→ Your instructions: Starting at the line that contains "Where should I", reproduce every line through the end of the entries below, with no pictures in the copy.

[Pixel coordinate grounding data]
____
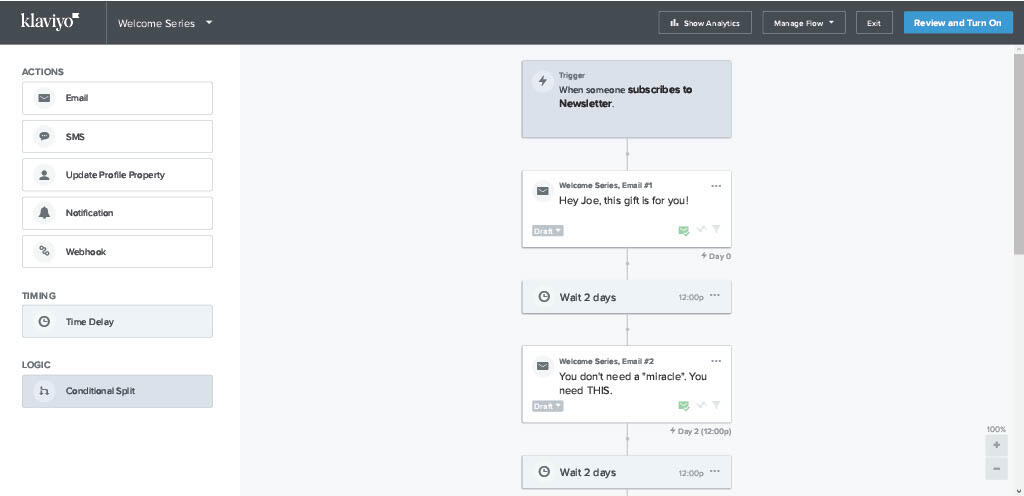Expand the Manage Flow dropdown
Viewport: 1024px width, 496px height.
point(803,23)
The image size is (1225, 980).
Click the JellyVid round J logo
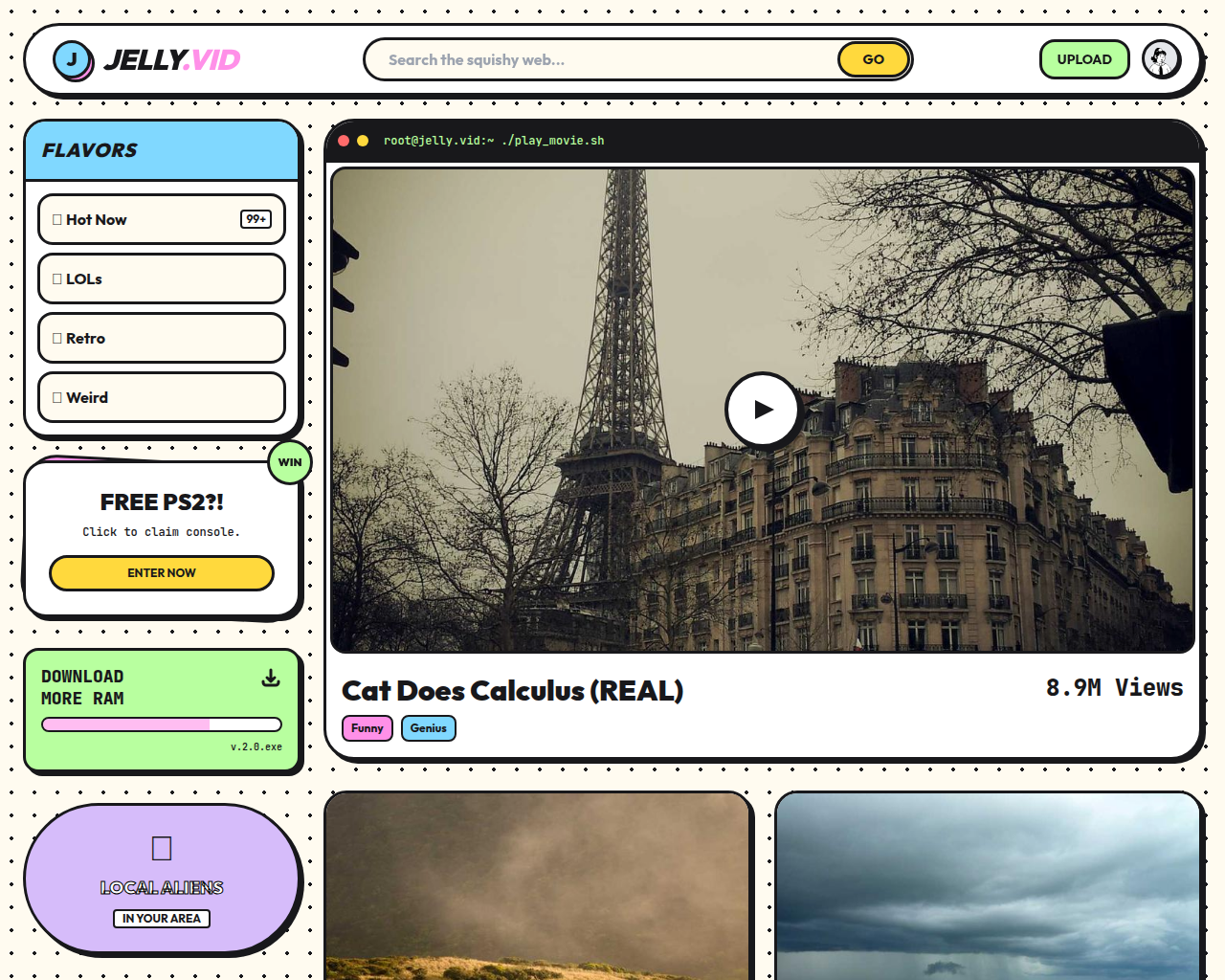pyautogui.click(x=73, y=60)
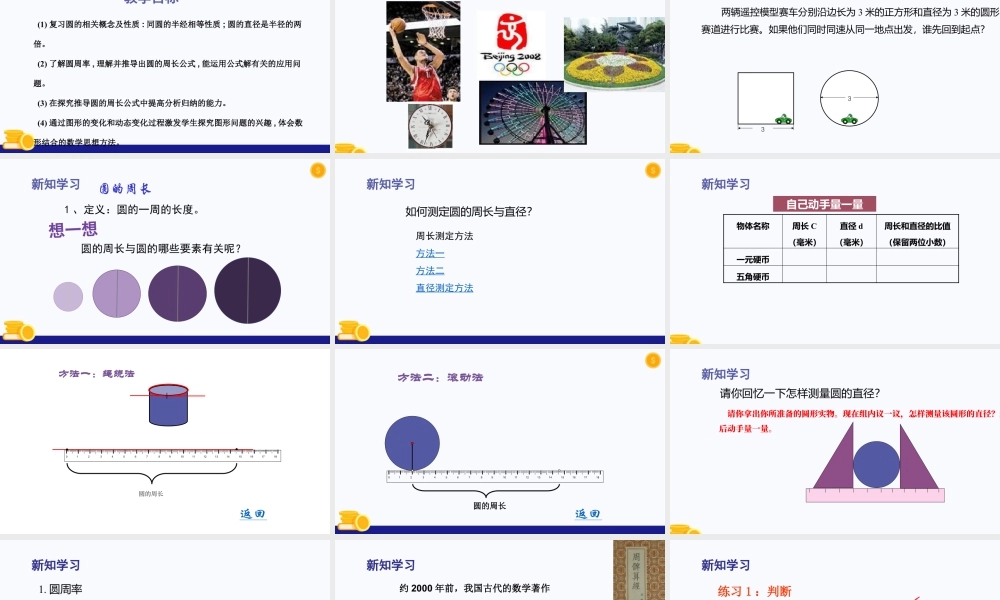Click the gold coin stack icon on 圆的周长 slide
This screenshot has width=1000, height=600.
pos(16,329)
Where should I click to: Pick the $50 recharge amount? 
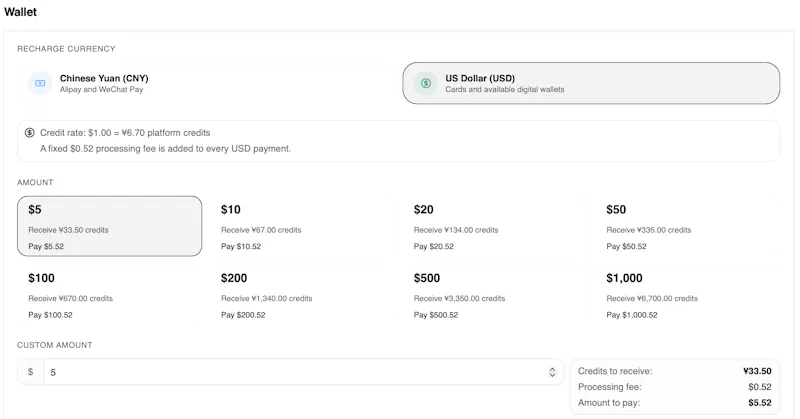[x=688, y=226]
____
→ Solution to the problem:
Where should I click to: Pick the $50 recharge amount? 
[x=688, y=226]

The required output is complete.